The laboratory stock we used originated from near Smith's Lake, New South Wales, Australia. After capture, the stock was bred for four generations in captivity before the start of this experiment. We mated 52 stock males to 7 dams each, resulting in 301 families, as some dams did not produce any offspring. For each family we collected 12 offspring and reared them individually. In total, 86% of animals reached adulthood (n = 3121). We measured nightly calling effort for 3 males per family on day 10, day 25, and between day 60 and 65 after eclosion. Data on field longevity of the same founder population suggests that these ages represent young, old, and very old individuals, as the median longevity found in a capture-mark-recapture study was 10 days after eclosion in males (n = 159), 14 days in females (n = 494), and the longest period between capture and recapture was 58 days in males, and 64 days in females (F. Zajitschek et al., unpublished).
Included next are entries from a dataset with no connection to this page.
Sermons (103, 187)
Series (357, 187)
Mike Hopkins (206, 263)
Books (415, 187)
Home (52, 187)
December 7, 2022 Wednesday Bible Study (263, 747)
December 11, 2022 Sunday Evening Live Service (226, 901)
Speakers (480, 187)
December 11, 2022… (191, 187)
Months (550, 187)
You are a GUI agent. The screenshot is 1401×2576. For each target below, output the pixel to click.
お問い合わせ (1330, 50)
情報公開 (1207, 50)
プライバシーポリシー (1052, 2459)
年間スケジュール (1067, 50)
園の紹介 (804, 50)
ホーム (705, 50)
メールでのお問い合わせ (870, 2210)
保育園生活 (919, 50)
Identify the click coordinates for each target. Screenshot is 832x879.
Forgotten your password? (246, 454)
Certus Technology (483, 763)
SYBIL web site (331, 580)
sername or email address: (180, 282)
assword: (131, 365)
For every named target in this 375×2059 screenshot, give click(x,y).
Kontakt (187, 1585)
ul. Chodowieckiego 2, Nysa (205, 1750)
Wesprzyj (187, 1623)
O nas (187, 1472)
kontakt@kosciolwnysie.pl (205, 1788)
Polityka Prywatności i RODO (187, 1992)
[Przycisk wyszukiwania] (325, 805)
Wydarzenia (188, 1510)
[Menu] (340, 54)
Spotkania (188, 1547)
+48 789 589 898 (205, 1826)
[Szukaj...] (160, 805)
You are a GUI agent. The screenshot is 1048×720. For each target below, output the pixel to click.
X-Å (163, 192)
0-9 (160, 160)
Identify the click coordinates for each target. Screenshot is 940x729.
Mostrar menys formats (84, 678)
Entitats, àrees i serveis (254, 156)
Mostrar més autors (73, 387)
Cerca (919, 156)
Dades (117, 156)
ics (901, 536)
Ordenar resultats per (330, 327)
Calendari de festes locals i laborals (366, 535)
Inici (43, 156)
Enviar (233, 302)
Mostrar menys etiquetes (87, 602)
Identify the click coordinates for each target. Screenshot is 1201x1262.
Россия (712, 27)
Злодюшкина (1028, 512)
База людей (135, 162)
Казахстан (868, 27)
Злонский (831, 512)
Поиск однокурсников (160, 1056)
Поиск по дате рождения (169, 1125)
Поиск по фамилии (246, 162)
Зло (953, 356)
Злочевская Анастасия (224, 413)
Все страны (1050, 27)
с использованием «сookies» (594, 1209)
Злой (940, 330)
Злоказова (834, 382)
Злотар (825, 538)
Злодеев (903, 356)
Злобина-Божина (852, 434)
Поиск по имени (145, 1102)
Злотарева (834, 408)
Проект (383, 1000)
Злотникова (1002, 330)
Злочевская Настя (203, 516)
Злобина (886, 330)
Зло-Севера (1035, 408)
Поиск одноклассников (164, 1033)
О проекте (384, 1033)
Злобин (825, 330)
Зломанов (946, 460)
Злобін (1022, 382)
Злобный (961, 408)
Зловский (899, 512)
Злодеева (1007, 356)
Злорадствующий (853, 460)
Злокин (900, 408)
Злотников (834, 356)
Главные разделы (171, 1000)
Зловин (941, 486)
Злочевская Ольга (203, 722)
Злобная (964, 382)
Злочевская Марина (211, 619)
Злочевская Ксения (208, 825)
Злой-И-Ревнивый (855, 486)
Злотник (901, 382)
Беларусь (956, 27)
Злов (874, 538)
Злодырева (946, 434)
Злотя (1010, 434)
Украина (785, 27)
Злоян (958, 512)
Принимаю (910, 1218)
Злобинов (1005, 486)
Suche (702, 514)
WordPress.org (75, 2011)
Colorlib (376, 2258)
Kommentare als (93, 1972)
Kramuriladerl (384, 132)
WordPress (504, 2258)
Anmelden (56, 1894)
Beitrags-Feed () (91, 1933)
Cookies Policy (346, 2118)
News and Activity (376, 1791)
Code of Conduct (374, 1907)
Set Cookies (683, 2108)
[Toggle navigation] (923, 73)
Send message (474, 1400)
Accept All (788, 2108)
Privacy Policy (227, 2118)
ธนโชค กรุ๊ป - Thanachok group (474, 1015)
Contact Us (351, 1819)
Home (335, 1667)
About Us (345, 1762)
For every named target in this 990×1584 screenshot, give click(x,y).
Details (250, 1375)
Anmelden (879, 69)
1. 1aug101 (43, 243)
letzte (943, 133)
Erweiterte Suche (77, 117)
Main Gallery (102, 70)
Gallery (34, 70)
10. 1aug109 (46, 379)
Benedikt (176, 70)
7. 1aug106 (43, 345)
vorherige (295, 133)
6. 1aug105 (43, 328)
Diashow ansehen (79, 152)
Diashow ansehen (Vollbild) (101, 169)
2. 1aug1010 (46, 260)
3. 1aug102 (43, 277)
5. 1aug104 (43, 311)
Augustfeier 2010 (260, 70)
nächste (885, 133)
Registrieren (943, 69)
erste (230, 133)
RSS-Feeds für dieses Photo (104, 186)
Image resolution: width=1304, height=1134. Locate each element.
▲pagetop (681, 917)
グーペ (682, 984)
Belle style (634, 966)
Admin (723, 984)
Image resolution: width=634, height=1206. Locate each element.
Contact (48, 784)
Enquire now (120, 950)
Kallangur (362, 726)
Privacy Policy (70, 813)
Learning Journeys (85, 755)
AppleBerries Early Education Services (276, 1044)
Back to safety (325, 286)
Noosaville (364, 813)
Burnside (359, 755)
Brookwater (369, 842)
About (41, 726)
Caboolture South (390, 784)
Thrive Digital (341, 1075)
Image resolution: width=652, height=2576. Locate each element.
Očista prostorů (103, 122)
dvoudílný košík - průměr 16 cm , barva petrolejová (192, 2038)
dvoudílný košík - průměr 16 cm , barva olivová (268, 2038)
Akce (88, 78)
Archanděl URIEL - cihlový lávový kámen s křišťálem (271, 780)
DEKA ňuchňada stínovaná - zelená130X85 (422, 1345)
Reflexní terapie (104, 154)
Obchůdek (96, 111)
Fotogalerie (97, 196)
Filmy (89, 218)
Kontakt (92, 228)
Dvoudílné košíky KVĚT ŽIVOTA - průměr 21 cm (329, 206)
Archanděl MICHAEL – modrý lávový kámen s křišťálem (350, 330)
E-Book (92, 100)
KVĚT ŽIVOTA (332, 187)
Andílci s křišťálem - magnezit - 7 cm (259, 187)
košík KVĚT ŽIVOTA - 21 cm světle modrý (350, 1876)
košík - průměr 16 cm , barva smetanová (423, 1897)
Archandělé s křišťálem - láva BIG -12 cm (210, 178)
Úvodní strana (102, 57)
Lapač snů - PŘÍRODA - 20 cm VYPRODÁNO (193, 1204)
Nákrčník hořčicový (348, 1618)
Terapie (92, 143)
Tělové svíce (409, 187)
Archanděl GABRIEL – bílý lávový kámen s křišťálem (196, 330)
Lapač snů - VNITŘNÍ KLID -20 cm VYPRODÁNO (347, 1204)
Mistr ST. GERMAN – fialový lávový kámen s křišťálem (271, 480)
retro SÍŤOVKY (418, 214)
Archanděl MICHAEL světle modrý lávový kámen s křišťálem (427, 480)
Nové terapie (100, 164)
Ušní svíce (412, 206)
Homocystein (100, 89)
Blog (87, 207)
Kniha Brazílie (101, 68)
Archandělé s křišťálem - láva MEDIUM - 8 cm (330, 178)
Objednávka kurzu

In order to concentrate on one of the most important component of attractiveness of male crickets, calling effort [35], [50], we did not allow males in this experiment to mate. Three females per full-sib family were drawn at random and each mated to a different non-experimental stock male at day 10 and to another male at day 25 post-eclosion. They were then allowed to lay eggs in the sand-filled Petri dishes provided for 1 week after the successful transfer of the spermatophore. Eggs were counted to estimate age-dependent fecundity. The remaining females in the family were kept until they died, but never mated. Although mean longevity differed between mated and unmated females, it was strongly positively genetically correlated between mated and unmated females (r = 1.34±0.58 s.e.), and thus female longevity is treated as a single trait, with number of matings (1, 2 or 0) fitted as a fixed effect. All experimental and stock crickets were kept on the same diet (Friskies Go-Cat® Senior).

Statistical analysis

Normally distributed traits were standardized before analysis. Mean number of eggs and mean calling effort were calculated for individuals as the sum of the values of the respective trait, divided by the number of measures at which the animal was alive. There was no suitable transformation available to normalize measures of calling effort and egg counts, because in many cases males did not call and females did not lay eggs, resulting in an excess of zeros in the dataset. Because of the extremely skewed distribution we ranked the trait values, using a random number generator to break ties. We then numbered the values in rank order from 1/n to 0.999 and used the NORMSINV function in Microsoft Excel to transform these ranked values into the standard normal cumulative distribution (mean of zero and a standard deviation of one). We calculated narrow sense heritabilities and additive genetic correlations using REML in the program ASREML. We report estimates based on sire variances and covariances because of the possibility of maternal and dominance effects that could compromise the analysis of dam components [51]. In the multivariate analyses, mating history (mated/unmated) was included as a fixed factor for all calculations of correlations involving female longevity. Significance of heritabilities and genetic correlations were determined by testing the likelihood of the full model against the likelihood of the reduced or constrained model, with the difference of the likelihood values distributed as χ2 with 1 degree of freedom [51]. In the reduced form of the univariate analysis we removed the sire variance component from the model, leaving the dam component in the model as the only source of variance. In the bivariate analysis, the sire covariance was constrained to zero. As the covariance is the numerator in the equation for genetic correlations, by fixing it to zero we were able to test whether the correlation was significantly different from zero. When female lifespan was included in the analyses, female mating history (unmated, mated once, mated twice) was included in the model as a fixed factor if not stated otherwise.